One thing is clear to analysts: Keroche faces a daunting task against sector leader, East Africa Breweries Limited (EABL). The new kid on the block will have to contend with one of the best organized distribution networks in the country and the powerful brand recognition from a company that has been operating in Kenya for over 80 years.
According to press reports, Keroche will start producing its beers by September 2008. Keroche have been in the alcohol business for over ten years now and, in the process, have faced some big challenges, including a major tax case against the Kenya Revenue Authority (KRA) for a KES1bn tax claim. Keroche Breweries won the case, but the KRA is appealing the decision at the Court of Appeal. For EABL, the entry of Keroche is another irritant for the battle hardened brewery that is currently facing accusations from members of the Kenyan Parliament that its newest product in the market, non-alcoholic drink Alvaro, actually contains alcohol.
In an all-out advertising war, Keroche would struggle to match EABL, which reportedly has a war chest of over KES350m. But by aiming at the low end of the market, Keroche might just chip at EABL’s market share. However, EABL is not going to take it lying low and a bitter war, including massive co-operate espionage, is not far fetched.
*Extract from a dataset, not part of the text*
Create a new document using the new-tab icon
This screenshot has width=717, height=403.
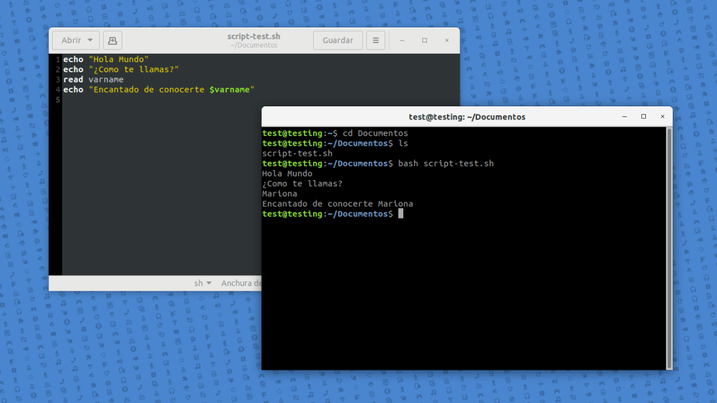pyautogui.click(x=112, y=40)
With its marketing prowess, and having hounded out a much stronger competitor in SABMiller, EABL should be well placed to ward off major competition from Keroche. However, Keroche has turned out to be surprisingly resilient against its largest competitor and all indications show that it has done its research well and knows what it will do to compete against EABL. The plant it has set up in Naivasha – according to Keroche, a KES1bn investment is beyond doubt a formidable achievement by an indigenous Kenyan business.
Apart from Keroche, EABL also has to contend with competition from the Kenya Wine Agencies Ltd (KWAL) whose line of products, wines and spirits commands a strong market share. Viceroy, a brandy marketed by KWAL has been giving EABL’s Richot a run for its money and is preferred by many brandy drinkers in the Kenyan market. A public listed company, EABL has been trading at an average of KES183 at the Nairobi Stock Exchange.
What is clear, however, is that both consumers and advertisers will be having some good times with the entry of Keroche into the beer market.